Having fulfilled his promise to end the wars in Iraq and Afghanistan, military interventions in Libya were enough to establish his credentials.
But the highlight of his tenure was the elimination of Osama bin Laden, the architect of the 9/11 attacks and the American public’s number one enemy.
Donald Trump, Obama’s bright orange successor, chalked up some points this week when – after just a few months in the White House – he got a chance to bark some commands. The bombing of a Syrian air force base – ostensibly in response to the Bashar al-Assad regime’s use of chemical weapons on civilians – had many of his critics singing his praises.
Like a kid on a high after winning a video game, he followed that up with a giant bomb in Afghanistan.
Influential CNN presenter Fareed Zakaria drew scorn when he praised the Syria airstrikes, saying: “I think Donald Trump became president of the US last night. I think this was actually a big moment. For the first time really as president, he talked about international norms; international rules; about America’s role in enforcing justice in the world.”
Many reminded Zakaria of his famous proclamation that Trump had risen to the presidency by “bullsh**ting”.
The CNN man, who should know better, was apparently seduced by Trump’s vacuous postairstrike speech, in which he called on “all civilised nations to join us in seeking to end the slaughter and bloodshed in Syria, and also to end terrorism of all kinds and all types”.

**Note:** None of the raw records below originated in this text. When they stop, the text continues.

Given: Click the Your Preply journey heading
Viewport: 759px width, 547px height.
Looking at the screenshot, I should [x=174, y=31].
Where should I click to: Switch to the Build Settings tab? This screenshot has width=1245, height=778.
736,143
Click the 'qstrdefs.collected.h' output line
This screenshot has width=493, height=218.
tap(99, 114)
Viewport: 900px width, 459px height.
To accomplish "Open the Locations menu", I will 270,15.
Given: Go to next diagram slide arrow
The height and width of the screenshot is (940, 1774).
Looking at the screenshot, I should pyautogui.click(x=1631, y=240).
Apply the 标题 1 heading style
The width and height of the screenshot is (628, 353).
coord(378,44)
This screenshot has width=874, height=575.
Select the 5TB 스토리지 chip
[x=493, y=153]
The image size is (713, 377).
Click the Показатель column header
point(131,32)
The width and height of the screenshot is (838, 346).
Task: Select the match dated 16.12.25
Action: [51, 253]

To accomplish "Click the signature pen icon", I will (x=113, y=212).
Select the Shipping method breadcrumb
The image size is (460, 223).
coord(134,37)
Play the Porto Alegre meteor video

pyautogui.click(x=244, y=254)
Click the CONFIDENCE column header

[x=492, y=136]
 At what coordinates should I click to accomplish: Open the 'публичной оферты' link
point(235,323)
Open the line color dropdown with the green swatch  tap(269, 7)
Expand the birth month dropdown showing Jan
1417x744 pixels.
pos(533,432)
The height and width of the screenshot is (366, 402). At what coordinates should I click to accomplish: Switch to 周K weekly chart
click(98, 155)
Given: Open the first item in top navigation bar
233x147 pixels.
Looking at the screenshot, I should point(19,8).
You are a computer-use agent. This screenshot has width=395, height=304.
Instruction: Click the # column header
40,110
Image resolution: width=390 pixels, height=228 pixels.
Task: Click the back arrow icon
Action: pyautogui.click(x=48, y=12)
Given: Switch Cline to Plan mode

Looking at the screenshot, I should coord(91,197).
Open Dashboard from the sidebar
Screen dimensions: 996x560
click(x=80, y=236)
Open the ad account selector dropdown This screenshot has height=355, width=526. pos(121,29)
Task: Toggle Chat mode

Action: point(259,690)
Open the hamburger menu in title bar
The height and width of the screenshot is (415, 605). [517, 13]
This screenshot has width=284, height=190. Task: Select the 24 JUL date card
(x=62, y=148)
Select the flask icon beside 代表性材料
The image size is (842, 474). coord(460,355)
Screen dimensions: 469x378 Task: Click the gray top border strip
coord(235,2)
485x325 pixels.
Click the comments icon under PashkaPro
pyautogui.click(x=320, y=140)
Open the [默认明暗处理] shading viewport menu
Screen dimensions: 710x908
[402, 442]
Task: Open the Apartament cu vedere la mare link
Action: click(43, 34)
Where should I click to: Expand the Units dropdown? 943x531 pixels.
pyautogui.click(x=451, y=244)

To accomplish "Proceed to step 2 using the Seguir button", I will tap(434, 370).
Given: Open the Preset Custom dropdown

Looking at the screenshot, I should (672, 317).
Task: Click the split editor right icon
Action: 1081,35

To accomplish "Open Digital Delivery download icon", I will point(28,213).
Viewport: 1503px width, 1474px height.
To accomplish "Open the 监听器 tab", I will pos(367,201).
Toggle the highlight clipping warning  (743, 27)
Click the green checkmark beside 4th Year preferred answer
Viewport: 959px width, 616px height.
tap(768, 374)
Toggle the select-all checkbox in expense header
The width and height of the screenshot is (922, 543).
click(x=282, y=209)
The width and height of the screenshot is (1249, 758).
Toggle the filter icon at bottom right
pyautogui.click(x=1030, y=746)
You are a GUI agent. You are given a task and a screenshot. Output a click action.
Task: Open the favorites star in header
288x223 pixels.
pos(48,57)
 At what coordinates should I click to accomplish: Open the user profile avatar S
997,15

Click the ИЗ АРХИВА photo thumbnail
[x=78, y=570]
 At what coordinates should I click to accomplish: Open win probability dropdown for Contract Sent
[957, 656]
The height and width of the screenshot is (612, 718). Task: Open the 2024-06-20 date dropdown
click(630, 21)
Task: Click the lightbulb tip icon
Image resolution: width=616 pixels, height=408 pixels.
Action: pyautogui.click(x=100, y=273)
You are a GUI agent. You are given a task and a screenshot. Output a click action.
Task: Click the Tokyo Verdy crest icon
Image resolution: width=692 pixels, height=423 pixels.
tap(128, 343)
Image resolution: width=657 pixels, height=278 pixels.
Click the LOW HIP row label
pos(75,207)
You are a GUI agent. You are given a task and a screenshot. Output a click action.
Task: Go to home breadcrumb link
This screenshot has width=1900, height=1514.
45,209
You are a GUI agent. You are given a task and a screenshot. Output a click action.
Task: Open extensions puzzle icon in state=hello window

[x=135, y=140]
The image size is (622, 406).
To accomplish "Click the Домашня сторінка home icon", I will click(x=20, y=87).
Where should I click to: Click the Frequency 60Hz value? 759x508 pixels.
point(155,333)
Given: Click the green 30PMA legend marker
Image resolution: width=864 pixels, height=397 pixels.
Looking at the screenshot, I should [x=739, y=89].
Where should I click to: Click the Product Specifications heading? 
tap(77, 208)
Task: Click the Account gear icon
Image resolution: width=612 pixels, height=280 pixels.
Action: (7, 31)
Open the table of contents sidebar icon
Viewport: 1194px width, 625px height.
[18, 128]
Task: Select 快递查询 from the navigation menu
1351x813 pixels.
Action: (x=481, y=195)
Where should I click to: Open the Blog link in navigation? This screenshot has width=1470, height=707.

“We ask for God’s wisdom as we face the challenge of our very troubled world. We pray for the lives of the wounded and for the souls of those who have passed. And we hope that, as long as America stands for justice, peace and harmony will, in the end, prevail. Good night, and God bless America and the entire world,” said Trump.
Zakaria was not alone in his opinion. Trump found favour among liberal media outlets, the very ones he has accused of disseminating “fake news” and of being “dishonest”. He got support from Democrats, who want him out of the White House as soon as yesterday. Analysts tripped over each other to give expert opinions about Trump’s “decisiveness” in a conflict Obama had been reluctant to engage in.
“America is back” was the narrative trotted out by those who were going orgasmic about the airstrikes, and who had been deluded by Trump’s tough talk against the “animal” and “evil” Assad.
How soon they forget. It was not that long ago that an occupant of the White House used fake intelligence to convince the public and the world about the need to go to war. Most of the world didn’t buy it, but the American public did.
Aided by gullible media, Bush, his cabinet and the security establishment created the case for the invasion of Iraq and the removal of Saddam. Across the ocean, the British media ably questioned then prime minister Tony Blair and called him out on the lie. The British public joined in the scepticism. Hundreds of thousands of citizens took to the streets to oppose the war. With that war being the most unpopular in the nation’s history, Blair left office a shamed man. The Iraq war cost the two countries and the world dearly. The effect on the global economy was huge. The resultant political instability had global ramifications, including the Syrian conflict and a surge in international terrorism.
Now the American public is dropping its guard again. It is about to give a man who should be sedated and chained in an outside shed the right to start a military conflict. It would be a different story if Trump genuinely cared about the plight of Syrian civilians, or if there was a scientific process behind his thinking.
But his utterances before and in the days following the strikes show it was an instinctual decision with no strategic basis. It achieved its objective of buying him kudos and showing that he is not Russian President Vladimir Putin’s pet project. This may encourage him to take things further. The world should be worried.